For practical purposes, Canadians should still start with the source website, submit a Google removal request where appropriate, and escalate to the relevant privacy authority if an organization mishandles personal information.

Australia

Australia’s privacy law treats information such as an address as personal information when it identifies or can reasonably identify a person. The Office of the Australian Information Commissioner says people have rights to correct personal information held by organizations or agencies when it is inaccurate, out of date, incomplete, irrelevant, or misleading.

That does not always mean a website must delete your address. But if the information is wrong, outdated, or improperly handled, a correction or privacy request may help.

What If Your Address Was Posted to Threaten or Harass You?

If your address was posted to threaten, harass, stalk, intimidate, or dox you, move quickly.

Before the content disappears, save:

  • Screenshots
  • URLs
  • Search result pages
  • Usernames
  • Messages
  • Timestamps
  • Any threats or related posts

Then report the content to the platform, submit a Google removal request, and consider contacting local law enforcement if there is a credible threat.

If the exposure is connected to domestic violence, stalking, child safety, political targeting, workplace threats, or public-facing work, look for address confidentiality or suppression programs in your region. Eligibility varies, but these programs can help keep home addresses out of certain public records.

Practical Checklist: Remove Your Address From Google

Use this order:

  1. Search your full name, phone number, email address, and home address.
  2. Save URLs and screenshots of every result showing your address.
  3. Submit Google removal requests for qualifying search results.
  4. Use Results about you to monitor future appearances.
  5. Contact the source website or data broker directly.
  6. Use privacy, deletion, correction, or opt-out rights where available.
  7. Use Refresh Outdated Content after the source page changes.
  8. Recheck every few months.

Address removal is not a one-time task. It is maintenance.

Common Questions

Can Google remove my home address?

Yes, Google may remove search results that display your personal contact information, including your home address, phone number, or email address. Approval depends on the page, the type of information, and whether Google considers the result valuable to the public.

Does Google delete the original webpage?

No. Google can remove or reduce visibility of a search result, but it usually cannot delete the original page. You need to contact the website owner, publisher, data broker, or platform to remove the address from the source.

What if my address is on a government record?
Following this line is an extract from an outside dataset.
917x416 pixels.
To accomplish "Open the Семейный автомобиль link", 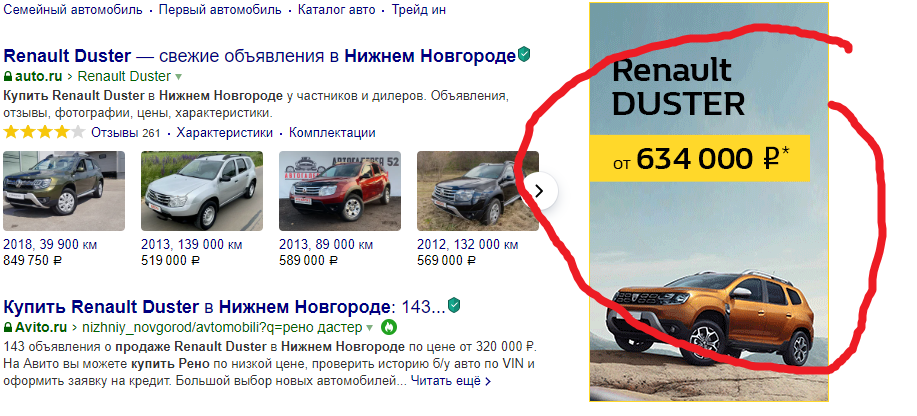I will click(x=73, y=9).
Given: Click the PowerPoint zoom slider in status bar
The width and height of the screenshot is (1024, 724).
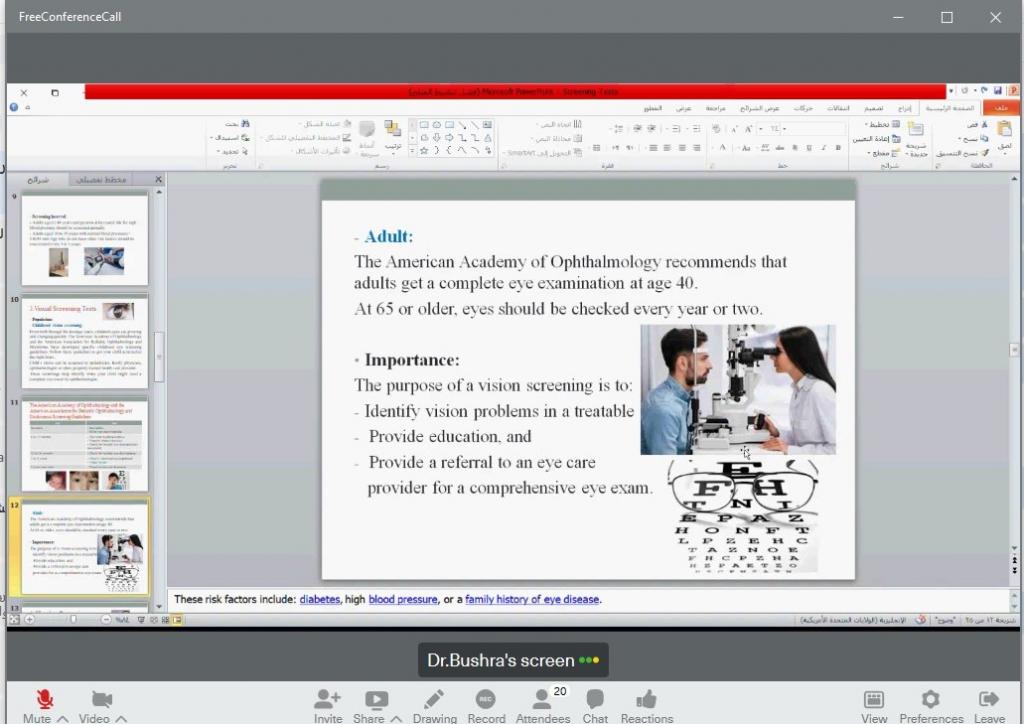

Google may be less likely to remove results from official public records, government websites, court records, or property databases. You may need to ask the agency about redaction, suppression, address confidentiality, or correction options.

Can my address come back after removal?

Yes. Data brokers may refresh records, other sites may copy the information, and new pages may appear. That is why monitoring and repeated opt-outs are important.

Conclusion: Remove the Result, Then Remove the Source

The fastest way to remove your address from Google is to use Google’s personal information removal tools, especially Results about you, when the result qualifies.

But that is only the first step.

For real privacy, you need to remove or suppress the address from the website that published it. Google can reduce visibility in Search, but the original page may still exist elsewhere.

The practical approach is simple: remove the Google result, remove the source listing, refresh outdated snippets, use regional privacy rights where available, and keep monitoring. That is how you shrink your address exposure and make it harder for the same information to keep resurfacing.